Convolutional neural networks (CNNs) are best suited for image classification, therefore we turned to transfer learning. We combined the power of CNNs and of the random features to increase the accuracy of a simple CNN by replacing the last dense layer of common pre-trained networks by a kernel ridge regression classifier, where the random projection is performed using the OPU. We projected to dimension 10⁴ using the OPU. In architectures with a smaller final layer (e.g. ResNet34, d =512 ), we obtained an increase in accuracy of more than 2.4% . With a final layer size of the order of the projection dimension, we conserved the same accuracy (e.g.

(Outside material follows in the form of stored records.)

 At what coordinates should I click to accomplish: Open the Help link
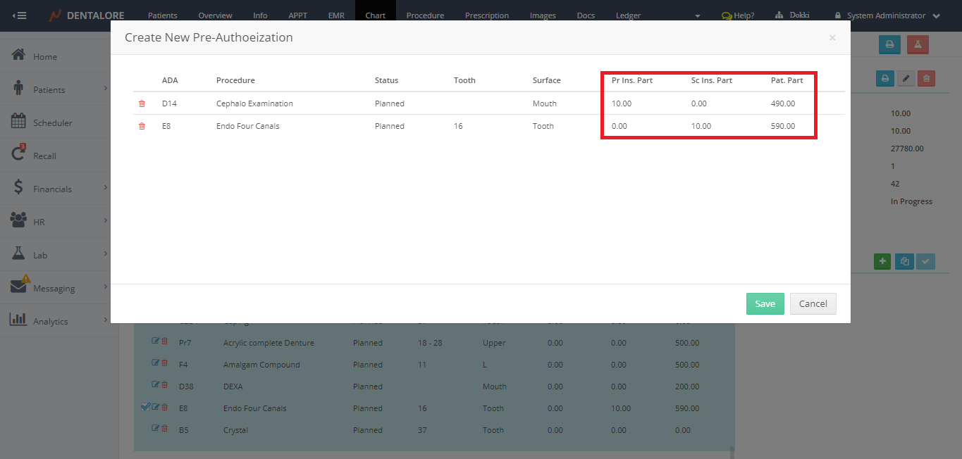[738, 15]
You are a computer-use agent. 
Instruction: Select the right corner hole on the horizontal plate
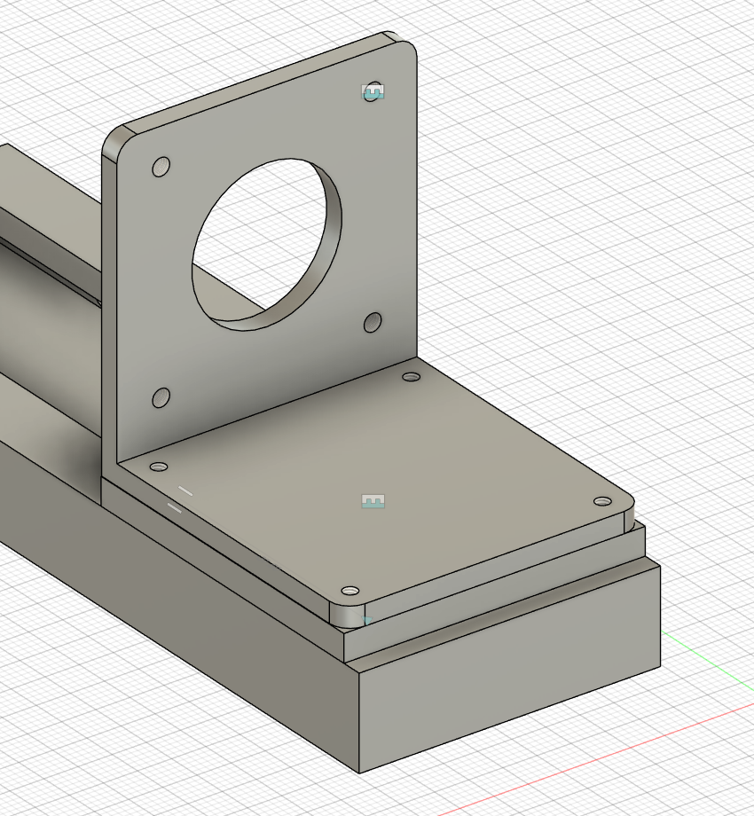[603, 501]
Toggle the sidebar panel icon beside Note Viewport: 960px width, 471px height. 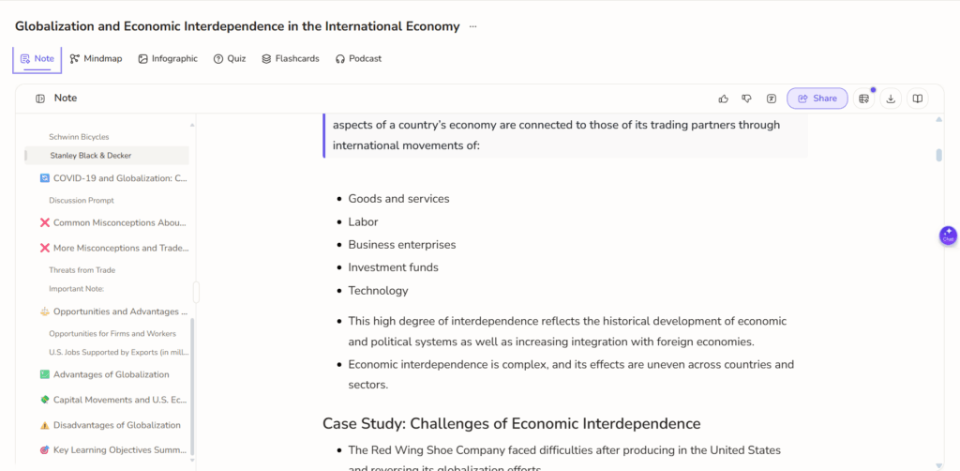40,99
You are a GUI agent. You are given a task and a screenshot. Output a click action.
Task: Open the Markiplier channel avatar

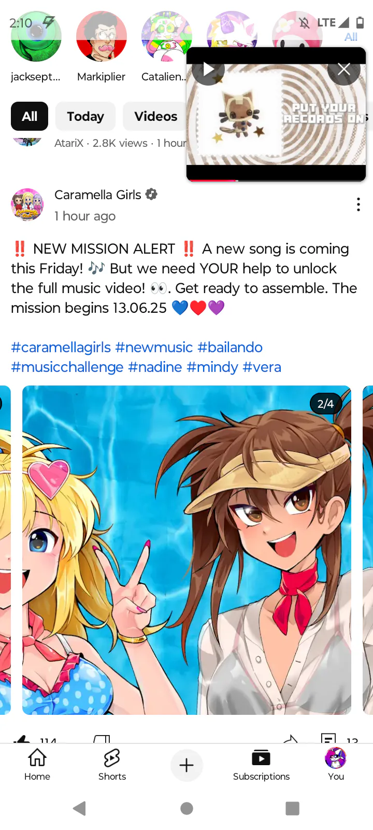(102, 36)
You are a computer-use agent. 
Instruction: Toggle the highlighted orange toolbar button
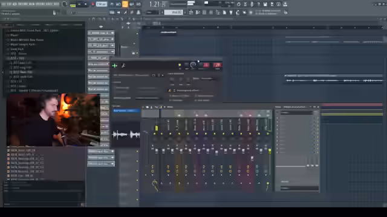[x=125, y=4]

AlexNet, d = 9216 ). However, when the projection dimension is smaller than the size of the final layer (e.g. VGG16, d =25088 ), it acts as a non-linear compression, potentially decreasing the accuracy. Therefore, there is a trade-off to be found between speedup and machine learning performance.

The light energy consumption of light computation
Figure 3: Time and energy spent on computing a matrix multiplication (n ,D) × (D,D). The batch size n is 3000 (solid line) or 1000 (dotted line). The OPU is compared to an NVIDIA P100 GPU.
In Figure 3, we compare the energy consumption of the OPU with respect to the GPU. The energy consumption of the optical processing is independent of the input and output dimension and is about 45 J (30W times 1.5 seconds). The GPU consumes more energy when increasing the projection dimension, up to 7× (~315 J ) more than the OPU at D=56.000 , where the GPU hits the memory limit.

A factor 7× in energy consumption is the difference between the energy required to lift a suitcase or a washing machine up two floors (~450J vs ~3150 J )!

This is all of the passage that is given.